TEXT PASSAGE:
__________
The heartbeat of Pamela's life
The so-far almost unspoken thread in the story of Pamela’s life is her steadfast Christian faith. I’ve not mentioned it explicitly so far, not because it was some sort of separate bolt-on ‘extra’ that can be dealt with as such, but because her deep Christian faith, received from the Apostles down the Apostolic line and moulded and formed in the Anglo-Catholic tradition, was the heart of Pamela’s life, upon which all else was built, and from which all else flowed.

Reflection on the Gospel reading
The measure of the authenticity of faith in a person is the authenticity of the life that arises out of it. I can only speak for myself here, though I imagine that you will all share similar thoughts, that Pamela’s life and faith have never been less than a constant inspiration and encouragement. Even at the most difficult times for her, she has radiated the authentic joy and love that is the hallmark of one who is truly ‘in Christ’.

At its heart, today’s Gospel reading is about the nature of faith. During the course of her life, Pamela has had the reality of many troubling ‘storms’ so to speak to contend with. At all times, and in all things, even in these latter times (especially in these latter times!), her response has been to trustfully refer everything to Christ, who is the centre of calm and peace of every storm. ‘What difference in life does faith actually make?’ people outside the faith sometimes ask. Look at Pamela, and you will see a clear and very practical answer.
__________
CHECK YOUR UNDERSTANDING:
(1) In the tribute to Pamela, in which tradition was her Christian faith molded and formed?
(2) Continue the tribute to Pamela from the end of its last sentence.

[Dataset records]
__________
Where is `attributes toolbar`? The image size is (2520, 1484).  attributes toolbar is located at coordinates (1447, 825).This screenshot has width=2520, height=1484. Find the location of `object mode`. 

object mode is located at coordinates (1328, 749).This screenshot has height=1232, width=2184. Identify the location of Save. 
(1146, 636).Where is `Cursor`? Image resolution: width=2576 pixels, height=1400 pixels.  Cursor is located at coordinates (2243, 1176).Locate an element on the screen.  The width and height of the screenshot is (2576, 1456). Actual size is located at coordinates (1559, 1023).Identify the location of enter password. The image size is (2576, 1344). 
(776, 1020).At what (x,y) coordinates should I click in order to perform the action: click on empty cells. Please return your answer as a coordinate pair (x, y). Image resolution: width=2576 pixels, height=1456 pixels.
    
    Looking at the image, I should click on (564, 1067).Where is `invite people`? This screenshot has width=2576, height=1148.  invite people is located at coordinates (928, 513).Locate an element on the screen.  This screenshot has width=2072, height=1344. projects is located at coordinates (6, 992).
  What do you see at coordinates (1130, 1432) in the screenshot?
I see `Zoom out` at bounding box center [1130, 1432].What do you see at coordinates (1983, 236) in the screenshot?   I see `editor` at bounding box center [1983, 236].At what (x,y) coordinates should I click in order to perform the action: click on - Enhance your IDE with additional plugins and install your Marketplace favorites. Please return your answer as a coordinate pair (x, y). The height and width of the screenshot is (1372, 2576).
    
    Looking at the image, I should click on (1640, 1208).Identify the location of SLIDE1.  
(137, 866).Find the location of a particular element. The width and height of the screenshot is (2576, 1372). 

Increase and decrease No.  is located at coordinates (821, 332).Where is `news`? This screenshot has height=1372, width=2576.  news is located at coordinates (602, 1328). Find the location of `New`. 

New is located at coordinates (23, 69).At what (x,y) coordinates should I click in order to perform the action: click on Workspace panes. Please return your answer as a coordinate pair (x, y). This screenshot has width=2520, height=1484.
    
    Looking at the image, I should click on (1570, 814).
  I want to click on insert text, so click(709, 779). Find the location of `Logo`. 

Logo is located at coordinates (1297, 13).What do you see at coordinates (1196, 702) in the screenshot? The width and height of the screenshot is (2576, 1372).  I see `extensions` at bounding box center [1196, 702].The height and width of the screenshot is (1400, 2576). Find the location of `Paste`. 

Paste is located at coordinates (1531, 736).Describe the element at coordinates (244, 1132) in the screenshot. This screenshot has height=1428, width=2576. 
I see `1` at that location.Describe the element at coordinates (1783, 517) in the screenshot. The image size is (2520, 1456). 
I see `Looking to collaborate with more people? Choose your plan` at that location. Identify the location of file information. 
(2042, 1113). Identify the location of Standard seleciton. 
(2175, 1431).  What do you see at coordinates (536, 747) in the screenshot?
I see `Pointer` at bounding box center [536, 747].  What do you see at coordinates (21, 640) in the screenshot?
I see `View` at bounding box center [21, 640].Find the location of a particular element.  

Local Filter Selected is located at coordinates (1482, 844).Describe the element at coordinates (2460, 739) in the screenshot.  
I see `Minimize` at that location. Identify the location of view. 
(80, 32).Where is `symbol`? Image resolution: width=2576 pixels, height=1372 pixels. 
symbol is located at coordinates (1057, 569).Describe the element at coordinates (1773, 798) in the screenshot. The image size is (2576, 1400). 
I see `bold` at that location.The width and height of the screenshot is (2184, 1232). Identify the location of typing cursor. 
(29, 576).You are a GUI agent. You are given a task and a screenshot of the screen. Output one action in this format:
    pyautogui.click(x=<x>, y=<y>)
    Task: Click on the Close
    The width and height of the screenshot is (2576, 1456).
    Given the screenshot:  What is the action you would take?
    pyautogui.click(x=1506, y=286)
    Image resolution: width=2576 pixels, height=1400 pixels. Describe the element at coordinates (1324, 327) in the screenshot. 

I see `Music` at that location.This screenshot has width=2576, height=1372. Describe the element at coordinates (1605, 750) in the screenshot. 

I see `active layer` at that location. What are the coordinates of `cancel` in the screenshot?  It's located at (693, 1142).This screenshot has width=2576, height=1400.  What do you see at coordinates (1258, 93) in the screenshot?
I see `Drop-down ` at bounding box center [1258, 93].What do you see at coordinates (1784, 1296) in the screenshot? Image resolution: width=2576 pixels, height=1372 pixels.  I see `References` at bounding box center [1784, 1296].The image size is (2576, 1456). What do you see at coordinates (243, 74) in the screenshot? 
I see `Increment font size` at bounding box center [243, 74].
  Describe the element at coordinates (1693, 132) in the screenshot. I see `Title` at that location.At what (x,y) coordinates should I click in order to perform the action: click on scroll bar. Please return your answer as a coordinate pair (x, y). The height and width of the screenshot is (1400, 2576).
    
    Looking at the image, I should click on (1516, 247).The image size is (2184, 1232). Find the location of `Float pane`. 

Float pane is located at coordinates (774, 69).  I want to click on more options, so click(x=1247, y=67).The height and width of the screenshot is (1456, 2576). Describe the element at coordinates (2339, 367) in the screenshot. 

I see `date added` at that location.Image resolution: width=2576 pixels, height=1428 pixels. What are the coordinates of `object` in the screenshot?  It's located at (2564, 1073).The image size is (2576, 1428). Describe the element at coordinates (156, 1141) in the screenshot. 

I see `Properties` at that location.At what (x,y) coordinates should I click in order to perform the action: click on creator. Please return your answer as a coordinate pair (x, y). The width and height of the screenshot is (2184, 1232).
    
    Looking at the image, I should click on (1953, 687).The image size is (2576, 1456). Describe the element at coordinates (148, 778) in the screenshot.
__________
ANSWER LIST:
(1) The Anglo-Catholic tradition.

(2)
A dedicated servant of the Church
Of course, I would like to pay tribute to the ‘particulars’ of Pamela’s service of the Church, but with there being so many things I can’t possibly mention them all *.  When I first arrived in our parishes in 2001, Pamela was already a valued member of the Deanery Synod as Boughton’s representative and of its Standing Committee.

(* Some of Pamela's other areas of service, not mentioned in the Homily, included parish Pilgrimage Secretary, Ward Secretary of the Society of Mary and Cell Secretary of the Society of Our Lady of Walsingham.  She was also a regular and joyful pilgrim to Walsingham and Lourdes.)

2006 Churchwarden at St Edmund's
In Spring 2006 she was already the PCC Secretary for Boughton when I asked if she would consider standing as Churchwarden here at St Edmund’s in view of an impending vacancy. When she said she’d have to pray about it, I knew it wasn’t simply words to boot the thing into the long grass for a bit, but that she really would pray about it. I asked her not because she could go leaping up and down ladders (which she was the first to say she couldn’t), but because at the centre of her life was what should be at the centre of the life of every Christian, prayer, regular and committed prayer.

Pamela has served as Churchwarden of St Edmund’s since May 2006. Because of some unfortunate and unexpected circumstances, for most of that time she has been either single-handed or with someone brand new to the role. Even with a combination of Multiple Sclerosis, advanced Cancer and Kidney Failure, Pamela has served faithfully and well as Churchwarden, and has died ‘in harness’ as we say colloquially. Not (it has to be said) because she stood for election again at this year’s Annual Meetings, but because no-one else would do it in which case the term of office runs on to 31st July.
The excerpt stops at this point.